#### Records shown:
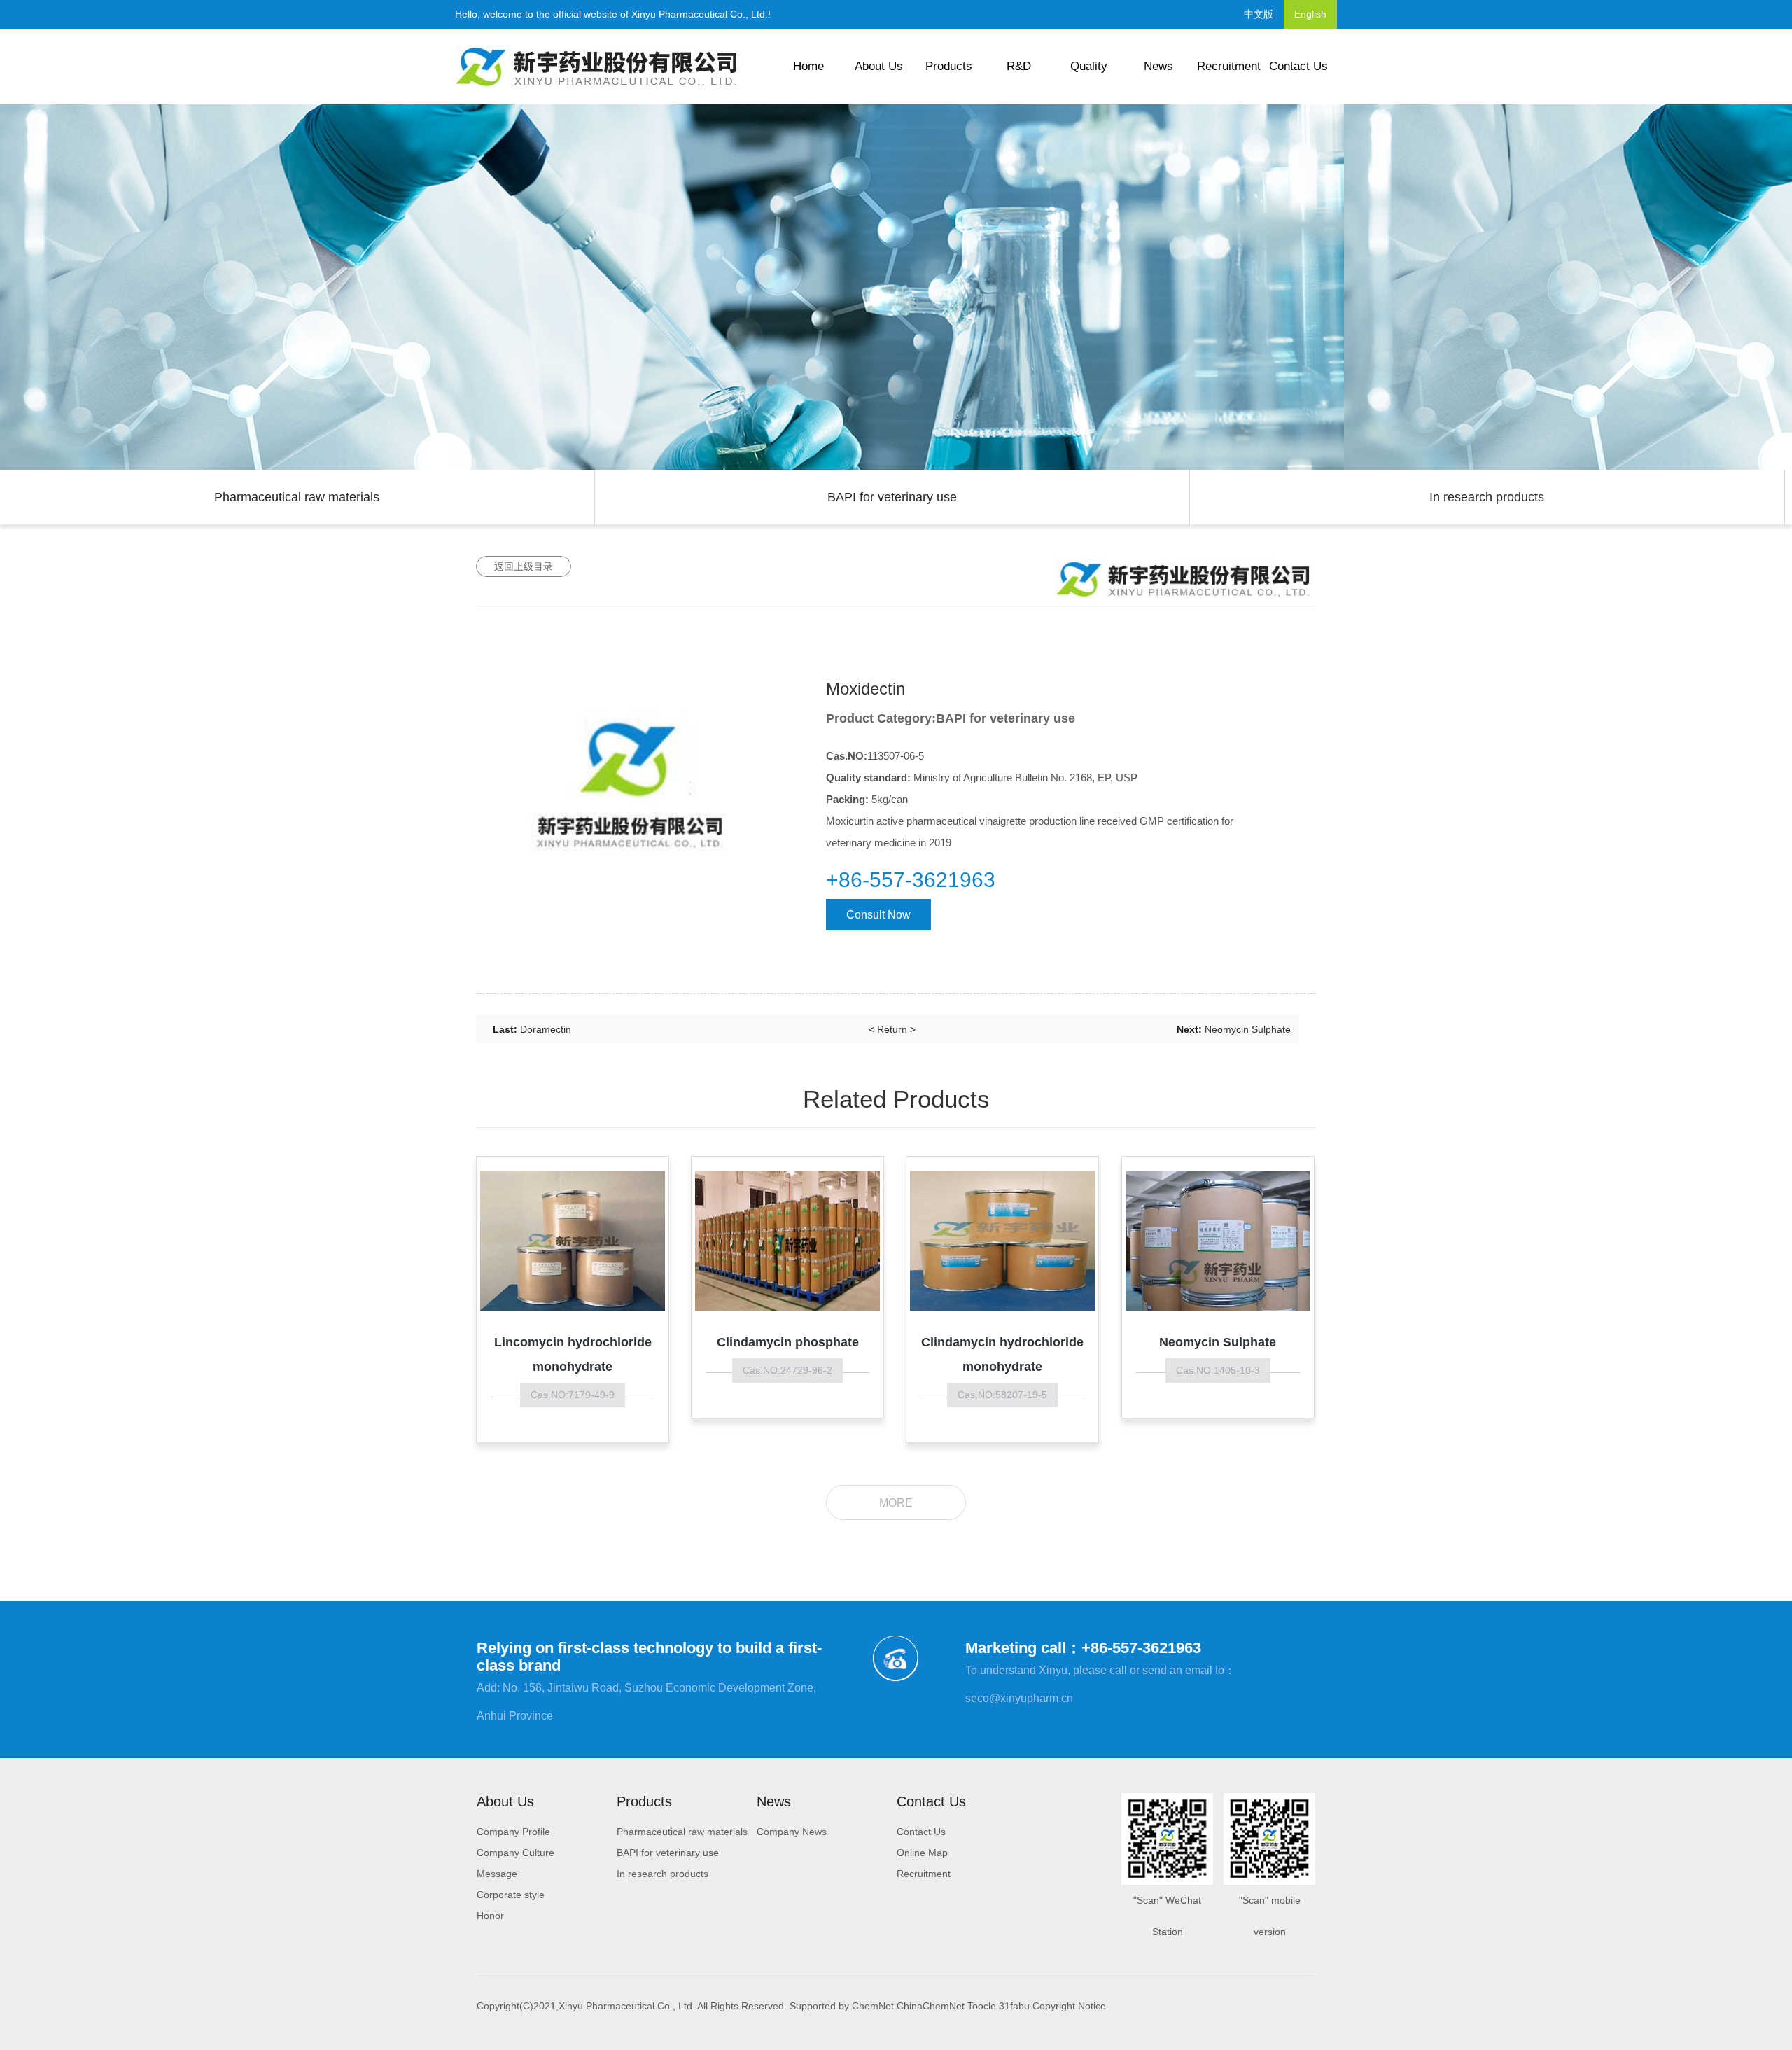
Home (808, 66)
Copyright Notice (1069, 2005)
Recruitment (1229, 66)
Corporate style (511, 1894)
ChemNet (873, 2005)
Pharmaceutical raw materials (296, 497)
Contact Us (1298, 66)
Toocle (981, 2005)
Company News (792, 1831)
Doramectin (545, 1029)
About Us (879, 66)
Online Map (922, 1852)
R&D (1019, 66)
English (1310, 14)
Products (948, 66)
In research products (1486, 497)
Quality (1088, 66)
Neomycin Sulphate (1248, 1029)
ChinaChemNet (931, 2005)
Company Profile (513, 1831)
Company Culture (515, 1852)
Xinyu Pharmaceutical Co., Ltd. (699, 14)
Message (497, 1873)
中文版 (1258, 14)
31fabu (1014, 2005)
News (1158, 66)
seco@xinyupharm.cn (1019, 1698)
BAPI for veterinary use (892, 497)
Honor (490, 1915)
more (896, 1503)
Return (892, 1029)
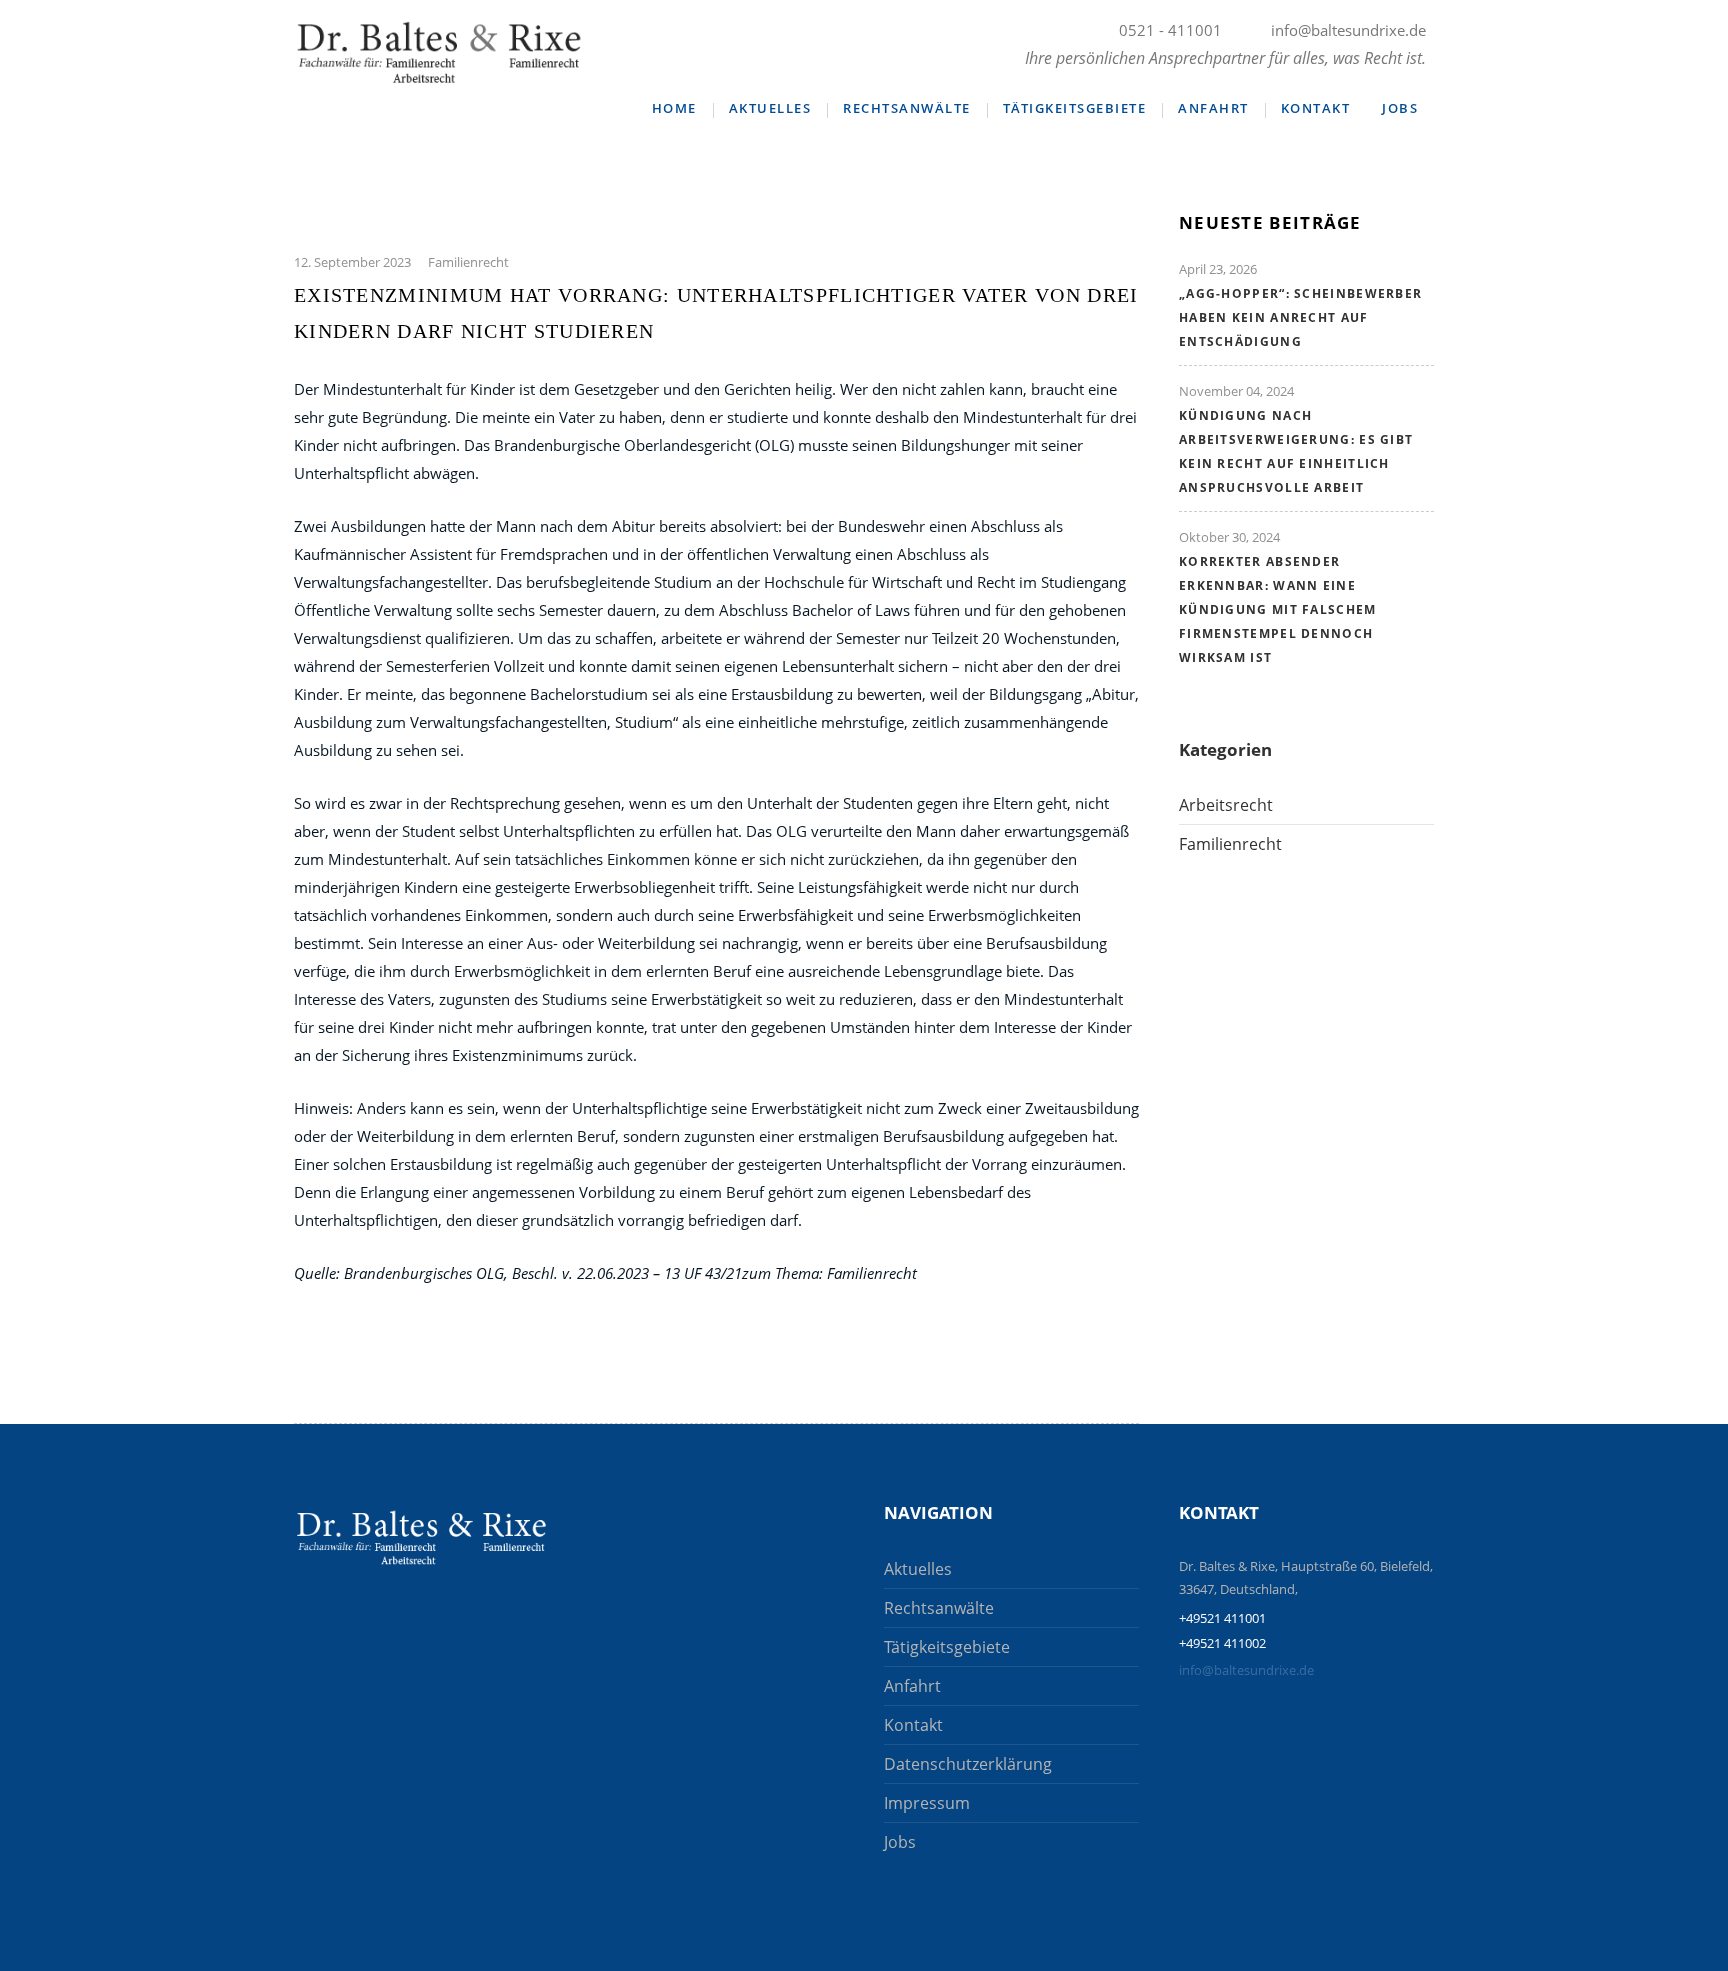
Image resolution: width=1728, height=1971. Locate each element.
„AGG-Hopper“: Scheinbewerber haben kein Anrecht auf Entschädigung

#### Required work:
Copy out each line of the data in which the word "Pharmaceutical" appears.

#### Solution to the problem:
Pharmaceutical raw materials (296, 497)
Xinyu Pharmaceutical Co., Ltd. (699, 14)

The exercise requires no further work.